The show’s four comedy numbers are not quite on the sublime level of the lyrical and dramatic passages, but they serve their purpose well within the context of the show. Sancho Panza, the character who delivers two of these numbers, was originally played by Yiddish comedian Irving Jacobson. This was partly because of another Mitch Leigh musical, the disastrous Chinese-Yiddish cultural collision Chu Chem, which was playing in the same theater at the time and shared some cast members with La Mancha, including Jacobson. But on another level, it was actually a massive stroke of inspiration. If you think about it, Sancho Panza’s folksy, ruefully optimistic, survivalist sense of humor in the original novel is a surprisingly apt match for the sensibilities the Yiddish comedy tradition was based on. Sancho’s two solos in the show, “I Really Like Him” and “A Little Gossip”, are sad-clown comedy numbers, ultimately meant to be more touching than humorous, and their Yiddish-comedy sound and feel strikes exactly the right note for the character. In any case, Jacobson, while by no means a great singer, was the sweetest and most heartbreaking Sancho of all time.

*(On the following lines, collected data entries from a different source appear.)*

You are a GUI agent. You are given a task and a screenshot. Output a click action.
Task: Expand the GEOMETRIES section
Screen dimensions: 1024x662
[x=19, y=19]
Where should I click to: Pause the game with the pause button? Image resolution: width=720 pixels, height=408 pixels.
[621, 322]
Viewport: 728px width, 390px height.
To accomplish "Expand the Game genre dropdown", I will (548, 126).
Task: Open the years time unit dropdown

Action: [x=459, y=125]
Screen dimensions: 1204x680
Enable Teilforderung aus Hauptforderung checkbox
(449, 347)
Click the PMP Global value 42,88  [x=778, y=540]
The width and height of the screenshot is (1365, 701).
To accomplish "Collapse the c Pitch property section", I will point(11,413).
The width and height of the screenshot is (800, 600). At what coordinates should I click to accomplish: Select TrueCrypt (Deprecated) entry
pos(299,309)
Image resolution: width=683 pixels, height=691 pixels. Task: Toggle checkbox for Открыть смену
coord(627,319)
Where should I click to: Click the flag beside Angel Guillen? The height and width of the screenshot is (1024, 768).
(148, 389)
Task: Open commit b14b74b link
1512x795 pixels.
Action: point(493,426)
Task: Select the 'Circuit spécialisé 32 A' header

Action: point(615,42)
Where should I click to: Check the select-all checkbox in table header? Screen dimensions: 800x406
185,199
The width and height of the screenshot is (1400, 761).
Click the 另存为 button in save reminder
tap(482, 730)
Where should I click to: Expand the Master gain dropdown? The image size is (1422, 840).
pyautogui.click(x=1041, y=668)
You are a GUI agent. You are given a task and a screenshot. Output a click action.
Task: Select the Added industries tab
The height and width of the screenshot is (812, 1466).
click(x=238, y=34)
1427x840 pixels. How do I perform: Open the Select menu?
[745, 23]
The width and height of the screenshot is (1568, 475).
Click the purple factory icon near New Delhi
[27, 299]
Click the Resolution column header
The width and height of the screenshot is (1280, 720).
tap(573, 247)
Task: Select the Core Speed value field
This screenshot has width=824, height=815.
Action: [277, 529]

The show as a whole has a near-religious inspirational power comparable to that found in Carousel…despite its lack of overtly religious elements, it almost plays more like a kind of secular church service than a conventional musical. Given all this, it seems almost bizarre that the show has a surprisingly large number of detractors…more, in fact, than any hit Broadway show from before the Lloyd-Webber era other than The Sound of Music. This is ultimately because this is a show espousing an intensely idealistic philosophy that advocates denial of reality in favor of a noble madness. What makes this an issue is that most musicals that espouse a philosophy don’t actually require you to fully accept that philosophy in order to enjoy them (for example, one can easily appreciate Les Miserables without being a Christian despite its overt religious content). This show, however, requires you to believe in its ideals in order to be moved by it, and if someone is too cynical or rational to accept this philosophy, they will not only fail to appreciate its greatness, but in many cases seem to develop a passionate hatred for it for challenging the security of their worldview. Even so, I’d argue that this only proves what a deep chord this musical strikes even in those who reject it.
Mean Girls
This musical, based on the endlessly quotable hit movie of the same name from 2004, doesn’t seem as significant at first glance as such other musicals from the same season as The Band’s Visit and Spongebob Squarepants: The Musical, but there’s more to it than meets the eye. On the surface, it seems an obvious successor to the Legally Blonde musical, even sharing one of its songwriters (said songwriters were a husband-and-wife team, and the other member of the team would collaborate on the score to this show’s de facto sister musical, Heathers).
The show certainly can’t be faulted for craftsmanship. The book is by the movie’s original screenwriter, comedian Tina Fey, and she has retained many of the quotable lines from the movie while adding some excellent new ones. As for the score, the songs themselves are only good, not great, but they become much more impressive when seen in the context of the show, as they do a masterful job of musicalizing these characters. The only place where I’ve seen musical characterization this individualized is in Mozart Operas, and no, that is not an exaggeration.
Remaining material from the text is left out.